Data extracted from a collection
□ □ □

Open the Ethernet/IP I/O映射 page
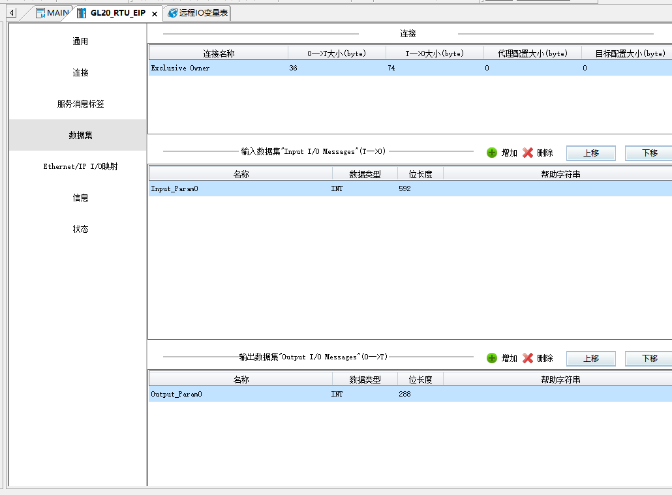Viewport: 672px width, 495px height. click(80, 167)
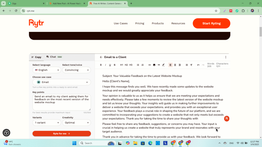Open the Select language dropdown
This screenshot has height=147, width=262.
pos(47,70)
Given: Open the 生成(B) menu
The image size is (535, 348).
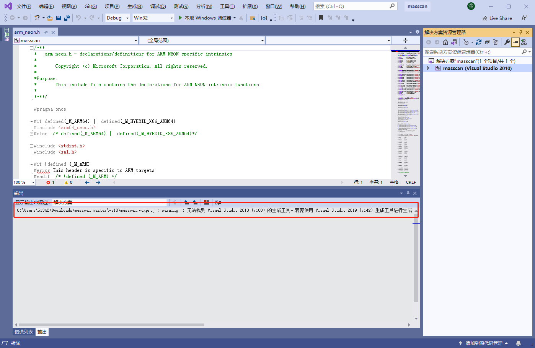Looking at the screenshot, I should [135, 6].

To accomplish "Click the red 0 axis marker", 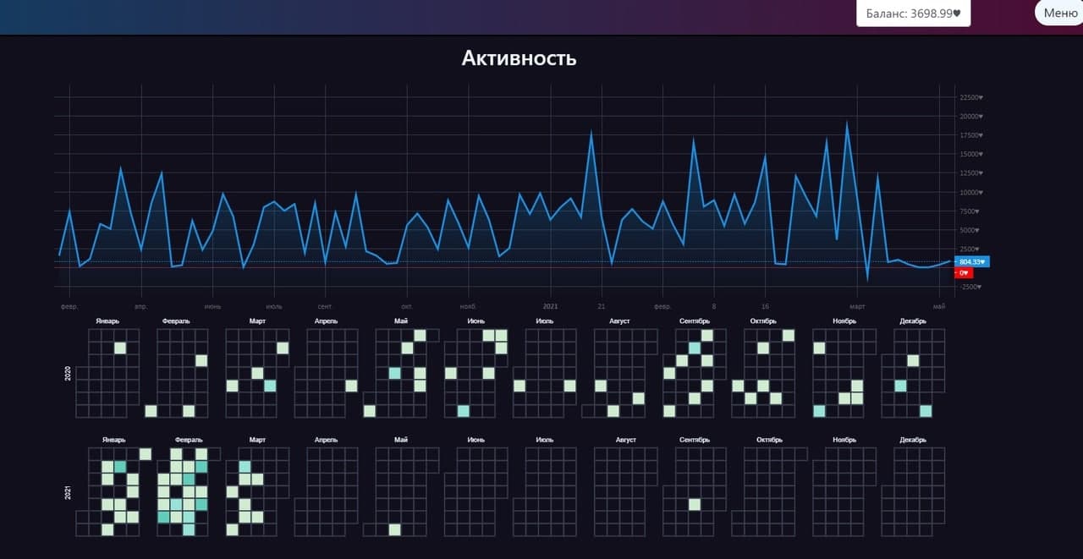I will click(964, 273).
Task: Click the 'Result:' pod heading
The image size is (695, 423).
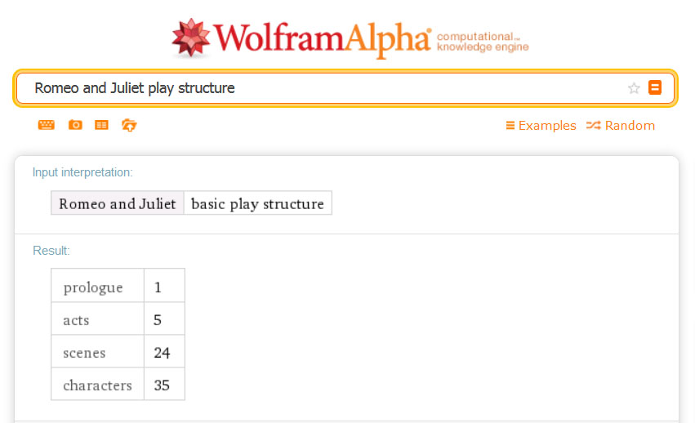Action: click(x=51, y=251)
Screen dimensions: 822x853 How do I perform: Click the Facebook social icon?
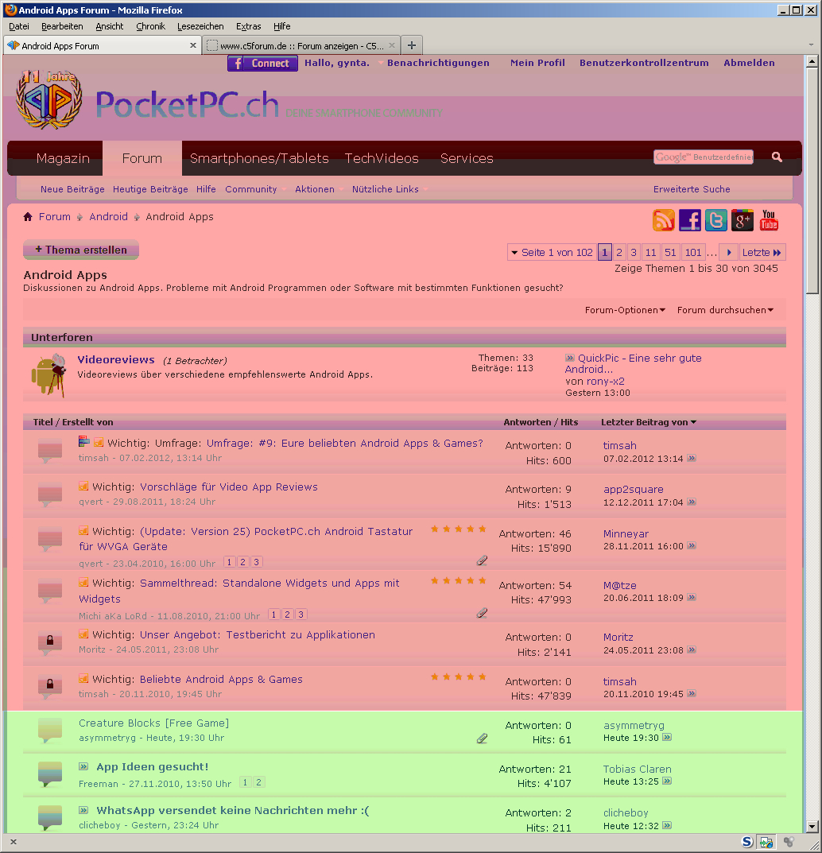690,220
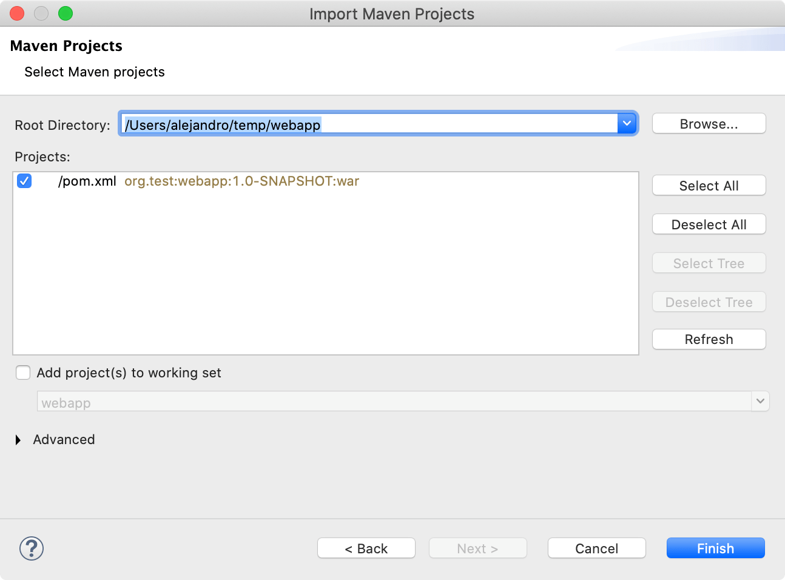The height and width of the screenshot is (580, 785).
Task: Click the Help question mark icon
Action: [x=31, y=548]
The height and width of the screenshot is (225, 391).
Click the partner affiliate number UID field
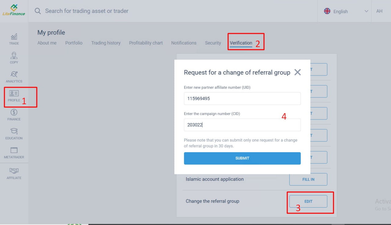(242, 99)
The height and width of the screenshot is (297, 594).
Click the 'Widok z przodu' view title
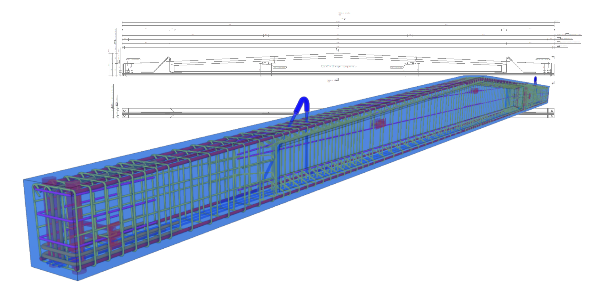click(344, 13)
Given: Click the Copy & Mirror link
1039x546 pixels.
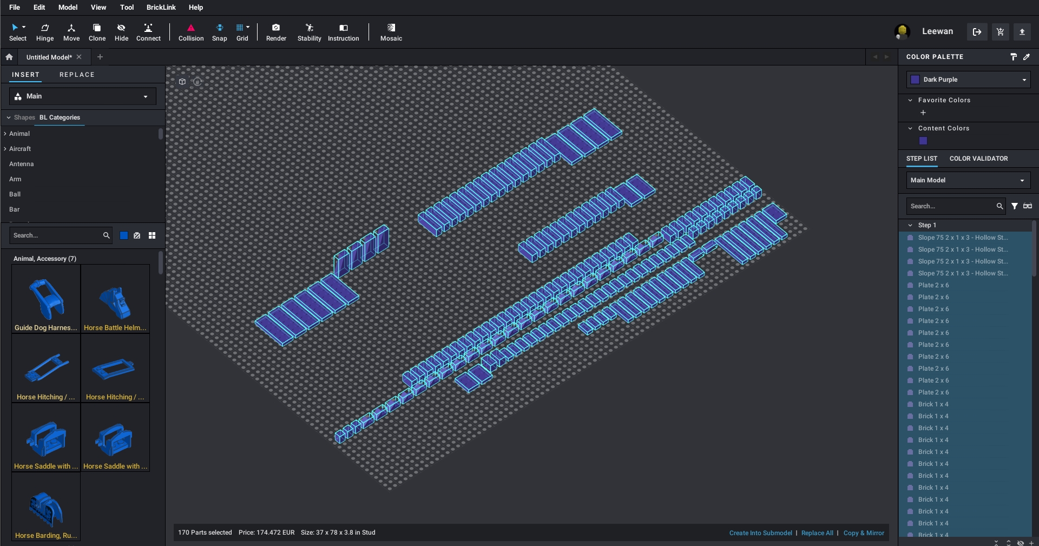Looking at the screenshot, I should pyautogui.click(x=864, y=533).
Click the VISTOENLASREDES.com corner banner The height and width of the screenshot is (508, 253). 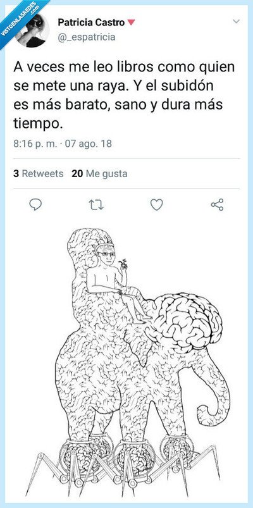pyautogui.click(x=20, y=20)
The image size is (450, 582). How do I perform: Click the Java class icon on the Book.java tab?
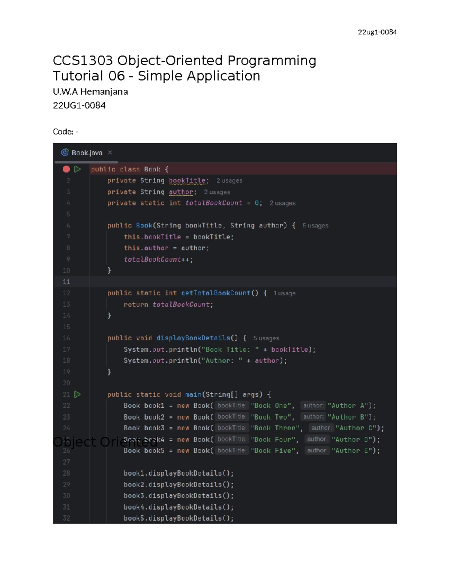coord(65,153)
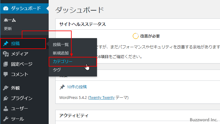220x124 pixels.
Task: Click the サイトヘルスステータス panel header
Action: [82, 24]
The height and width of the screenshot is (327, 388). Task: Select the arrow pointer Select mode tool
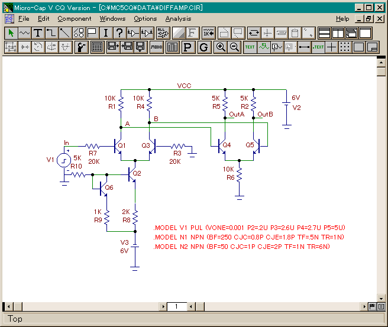(x=11, y=33)
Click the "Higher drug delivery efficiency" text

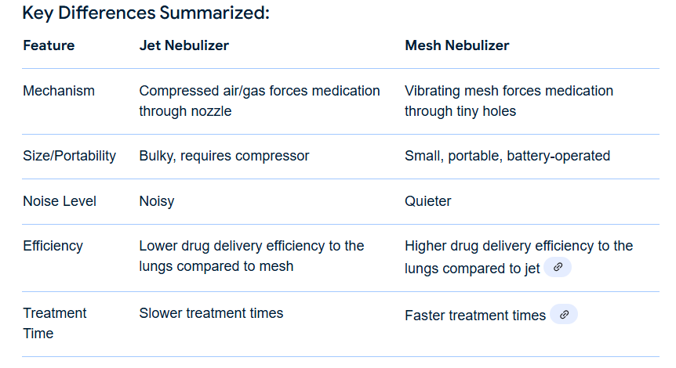(518, 246)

□ □ □

[ASSIGNMENT]
Give again, word for word, the line containing "The image size is (450, 582)." and every line after it to the end of the records; leave out the pictures.

[TASK RESULT]
The image size is (450, 582). How do I perform: Click the Java class icon on the Book.java tab?
coord(65,153)
220x124 pixels.
Task: Click the サイトヘルスステータス panel header
Action: [82, 24]
The height and width of the screenshot is (327, 388). Task: Select the arrow pointer Select mode tool
(x=11, y=33)
Click the "Higher drug delivery efficiency" text

(518, 246)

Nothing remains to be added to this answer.